Who TF is printing ABS with a bedslinger? I was talking about PLA & PETG. I never tried ABS, went straight to ASA on my enclosed printers since it’s less fumes and prints better.
It literally isn't.
A component overheats, fails, and stops being hot.
It does not create nearly enough energy to crwate an external fire.
Never has.
It's a reliability issue, but it's not a fire hazard.
If you think it is, you spend too much time on this sub.
There's a million A1s and a few hundred failures. It's rare, and only on a faulty batch.
It's solved moving forward, and they replace failed (and healthy!) boards for free.
Again, precisely zero actual fires. Go touch grass.
Zero fires.
Zero people injured.
Zero ability for it to generate enough energy to create an external fire.
I'm sorry you bought into the narrative that this rare, tiny fraction of a percent chance of a failure is in anyway an actual safety issue.
If it is, then prove it. It's your claim, the burden is yours, defend it.

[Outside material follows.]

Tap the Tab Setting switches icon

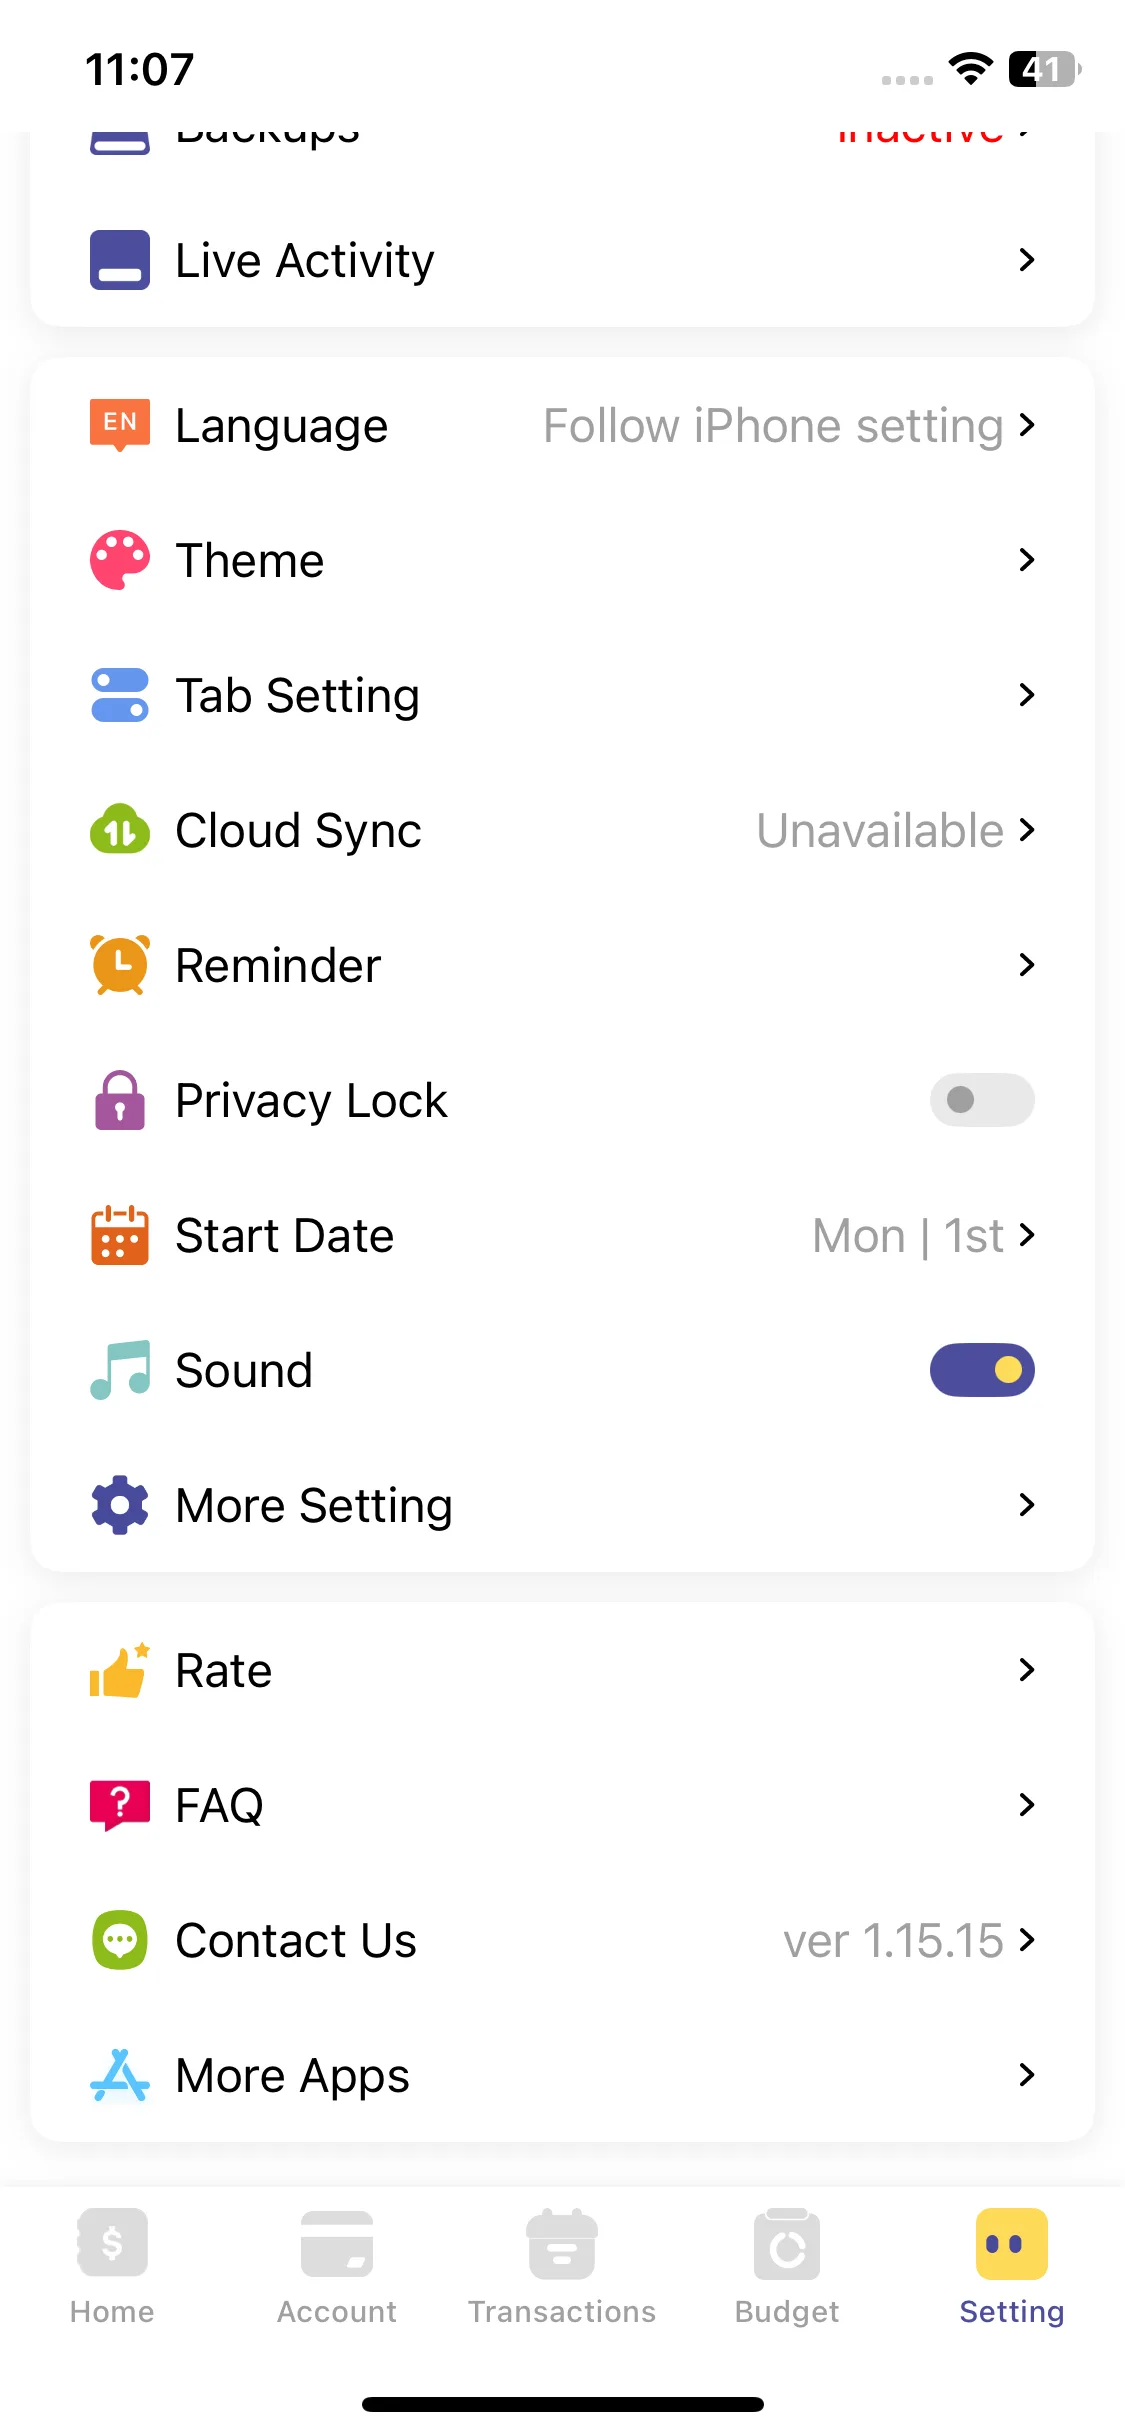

The component that fails heats up, melts a spot of plastic, and dies, stops being hot. There has not been a single fire, as it fails exactly as designed to not be capable of starting a fire.
It's 99.98% reliable.
Million printers, few hundred failures.
I'm sorry you bought in to the reddit echo panic chamber on this issue.

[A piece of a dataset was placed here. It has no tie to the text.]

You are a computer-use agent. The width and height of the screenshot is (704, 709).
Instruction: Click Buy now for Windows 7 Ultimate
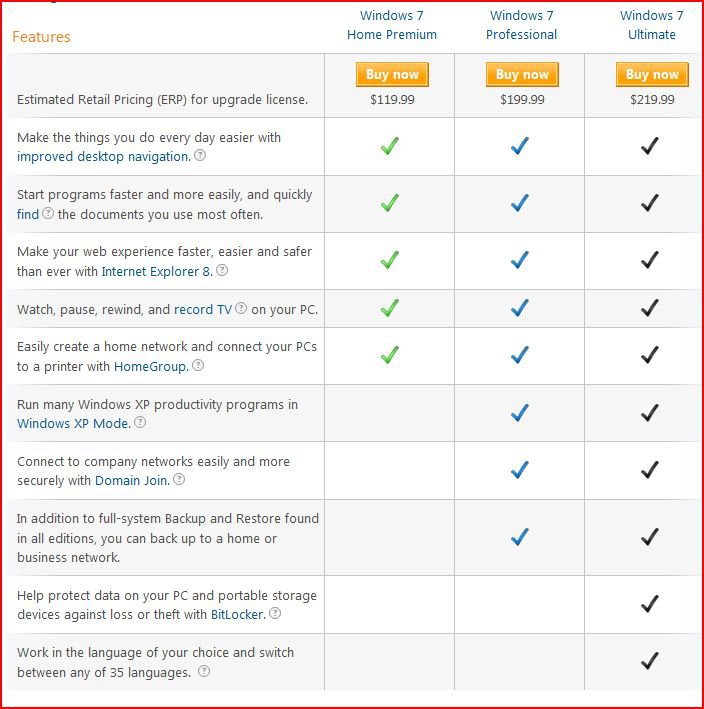coord(652,75)
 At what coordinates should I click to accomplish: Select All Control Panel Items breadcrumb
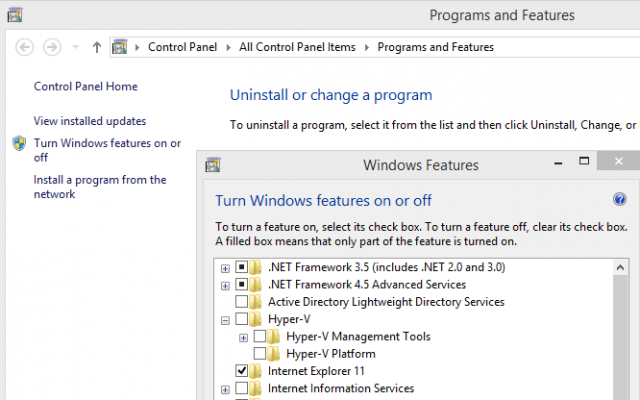click(297, 47)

It's been fixed moving forward, and they replace the ones for free from the bad batch as they appear. That's literally all there is to it. It's not the controversy that too-much-time-on-reddit would entice you to believe. Go touch grass and move on with your life. Jfc.
Probably people wanting to get into the hobby inexpensively. There's always going to be a market for a cheap entry point for newcomers and people who can't or don't want to spend as much.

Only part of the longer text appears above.